** start of Records for the exercise **
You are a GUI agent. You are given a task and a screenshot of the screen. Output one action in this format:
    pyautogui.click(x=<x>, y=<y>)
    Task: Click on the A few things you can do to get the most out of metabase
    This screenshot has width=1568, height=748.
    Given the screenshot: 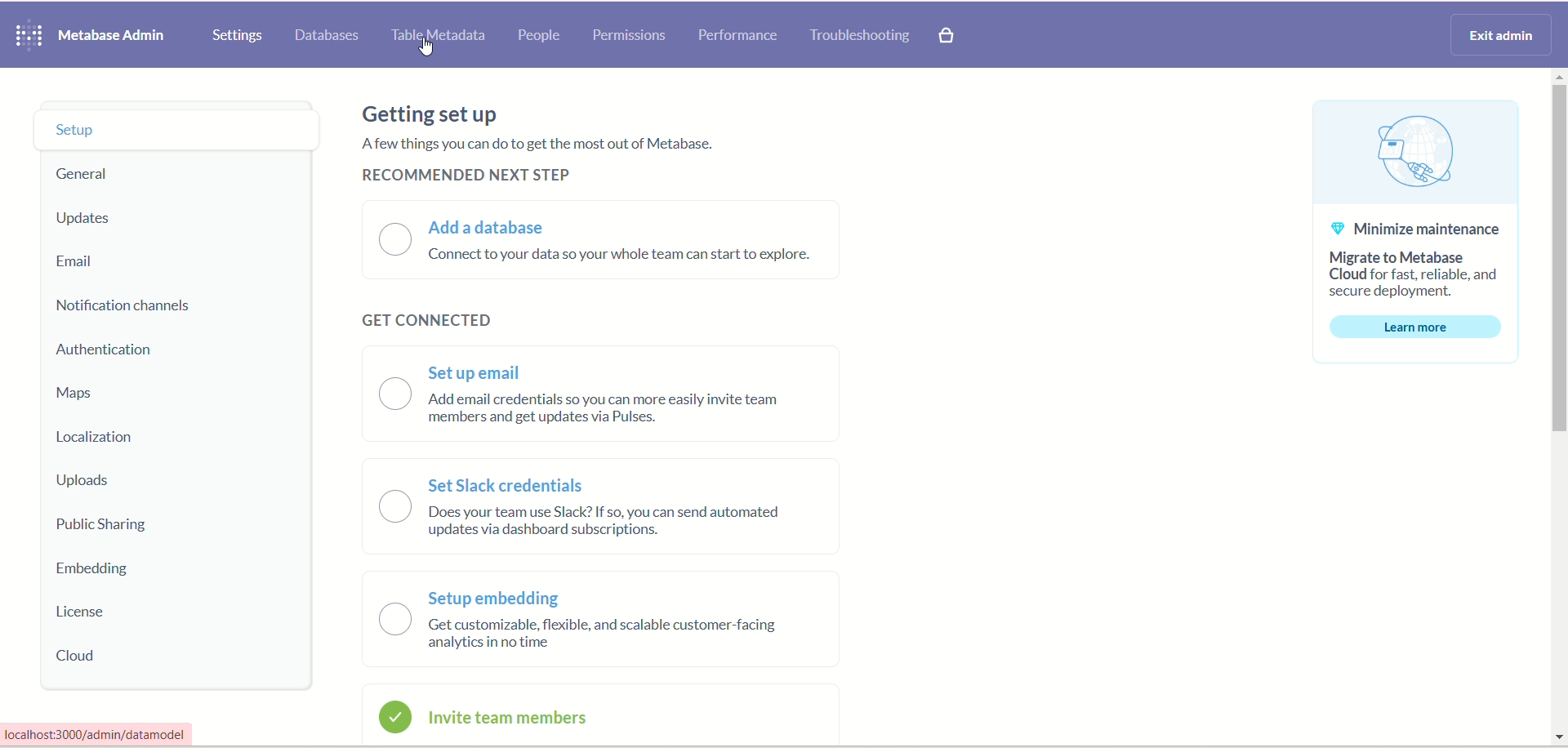 What is the action you would take?
    pyautogui.click(x=540, y=143)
** end of Records for the exercise **
→ **Exercise**:
Render the part of the rows that opens at their start and closes with the line containing "This screenshot has" as a Markdown table with the columns Number and Line, one table row per line, leaving out any blank lines.

→ **Response to the exercise**:
| Number | Line |
|---|---|
| 1 | You are a GUI agent. You are given a task and a screenshot of the screen. Output one action in this format: |
| 2 |     pyautogui.click(x=<x>, y=<y>) |
| 3 |     Task: Click on the A few things you can do to get the most out of metabase |
| 4 |     This screenshot has width=1568, height=748. |